Only by making an official SQLite DATE type in the SQLite distro
can you acheive this. What code I may write in my wrapper is irrelevant
if I try to open my database with another wrapper that I did not
write.
The truth is it's probably too late for SQLite3 to have an official
DATE type since the API is more or less frozen. Such a new type could
only be added in a hypothetical SQlite4 - which may never happen.
I give up.
--- John Stanton <[EMAIL PROTECTED]> wrote:
If drivers and such concern you the solution is obvious, implement the
DATE type in the driver or "wrapper". Sqlite's basic architecture makes
it simple.
The Sqlite library is correct in being light and biased towards a small
footprint for embedded applications. Adding layers of software to
implement extra functions, interfaces etc is no problem, it is the way
it is intended to be used.
Joe Wilson wrote:
SQLite advocacy aside, I was just addressing your original statement:
Most Sqlite users know that Sqlite implements a DATE type
which is not strictly true.
Me, you and most SQLite users have seperately come up with conventions
to handle their particular date usage patterns. There is no disputing
the value of the sqlite date functions.
While conventions are fine for individual applications, sometimes policy
is necessary for such things as database drivers (JDBC and ODBC being
the most common). SQLite's manifest typing sometimes cause the various
3rd party drivers to represent date columns as different types and values.
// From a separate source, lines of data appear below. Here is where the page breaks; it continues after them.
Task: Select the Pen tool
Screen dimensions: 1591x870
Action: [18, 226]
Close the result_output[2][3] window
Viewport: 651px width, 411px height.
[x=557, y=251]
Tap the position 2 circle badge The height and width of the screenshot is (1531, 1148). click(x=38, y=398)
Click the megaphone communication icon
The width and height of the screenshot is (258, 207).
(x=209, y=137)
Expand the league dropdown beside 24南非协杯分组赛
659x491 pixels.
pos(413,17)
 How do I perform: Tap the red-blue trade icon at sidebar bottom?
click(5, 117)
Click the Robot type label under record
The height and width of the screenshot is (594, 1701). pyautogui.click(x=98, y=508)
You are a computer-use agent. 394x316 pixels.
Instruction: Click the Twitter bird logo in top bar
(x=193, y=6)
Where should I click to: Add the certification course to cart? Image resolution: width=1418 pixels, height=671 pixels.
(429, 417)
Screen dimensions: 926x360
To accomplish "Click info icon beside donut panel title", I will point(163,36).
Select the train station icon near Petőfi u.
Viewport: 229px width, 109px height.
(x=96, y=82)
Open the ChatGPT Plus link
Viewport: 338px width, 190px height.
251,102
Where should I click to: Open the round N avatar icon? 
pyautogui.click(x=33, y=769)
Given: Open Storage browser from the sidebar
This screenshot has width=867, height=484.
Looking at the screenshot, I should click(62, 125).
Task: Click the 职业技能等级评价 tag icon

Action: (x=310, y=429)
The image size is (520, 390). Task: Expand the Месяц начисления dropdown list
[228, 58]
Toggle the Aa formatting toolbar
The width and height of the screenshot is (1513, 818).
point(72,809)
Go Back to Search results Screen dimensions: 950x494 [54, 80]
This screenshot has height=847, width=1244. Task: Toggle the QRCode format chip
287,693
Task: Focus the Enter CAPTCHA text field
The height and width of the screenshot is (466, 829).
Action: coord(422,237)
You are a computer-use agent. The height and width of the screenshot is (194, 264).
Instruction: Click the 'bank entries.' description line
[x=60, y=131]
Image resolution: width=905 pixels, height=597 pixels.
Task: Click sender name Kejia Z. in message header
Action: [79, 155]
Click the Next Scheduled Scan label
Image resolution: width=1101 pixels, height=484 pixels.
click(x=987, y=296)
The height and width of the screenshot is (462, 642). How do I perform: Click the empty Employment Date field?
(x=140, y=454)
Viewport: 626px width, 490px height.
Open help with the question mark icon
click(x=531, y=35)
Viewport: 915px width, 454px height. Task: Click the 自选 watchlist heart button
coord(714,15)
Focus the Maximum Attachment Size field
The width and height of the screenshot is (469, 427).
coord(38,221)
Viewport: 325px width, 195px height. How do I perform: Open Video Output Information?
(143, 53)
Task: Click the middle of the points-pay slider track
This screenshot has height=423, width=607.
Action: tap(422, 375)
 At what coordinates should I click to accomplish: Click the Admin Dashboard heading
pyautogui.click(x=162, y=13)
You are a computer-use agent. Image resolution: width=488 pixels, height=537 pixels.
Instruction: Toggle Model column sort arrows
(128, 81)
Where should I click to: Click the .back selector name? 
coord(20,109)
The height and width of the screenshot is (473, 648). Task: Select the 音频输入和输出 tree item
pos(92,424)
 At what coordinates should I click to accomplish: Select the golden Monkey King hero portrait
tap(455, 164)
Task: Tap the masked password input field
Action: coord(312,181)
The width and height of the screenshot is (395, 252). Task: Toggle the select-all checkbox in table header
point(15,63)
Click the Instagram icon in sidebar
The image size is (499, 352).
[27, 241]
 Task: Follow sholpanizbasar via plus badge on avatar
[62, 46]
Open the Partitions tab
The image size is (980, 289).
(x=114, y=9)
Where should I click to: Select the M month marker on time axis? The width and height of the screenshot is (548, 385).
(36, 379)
In one driver a DATE is represented as TEXT, another as some form of
DATE. Each driver makes assumptions about how dates are handled
and converted to/from test. Sometimes these assumptions are correct and
sometimes they are wrong. There's no way a third-party driver can possibly
know what is in the mind of an individual SQLite database designer and what
intent they had for a particular date field. If SQLite supported an official
DATE type, such inconsistancies could be avoided, and the underlying storage
of DATEs could be consistant across all applications and could potentially
be stored in a more space-efficient form in the database file, as an added
bonus.
--- John Stanton <[EMAIL PROTECTED]> wrote:
From my perspective Sqlite does implement a DATE type by having the
function support for an epoch based date stored in a floating point
number plus declared types. The Sqlite epoch appears to be the
theoretically correct one based on an epoch somewhere in antiquity and
compatible with all the world's significant calendars.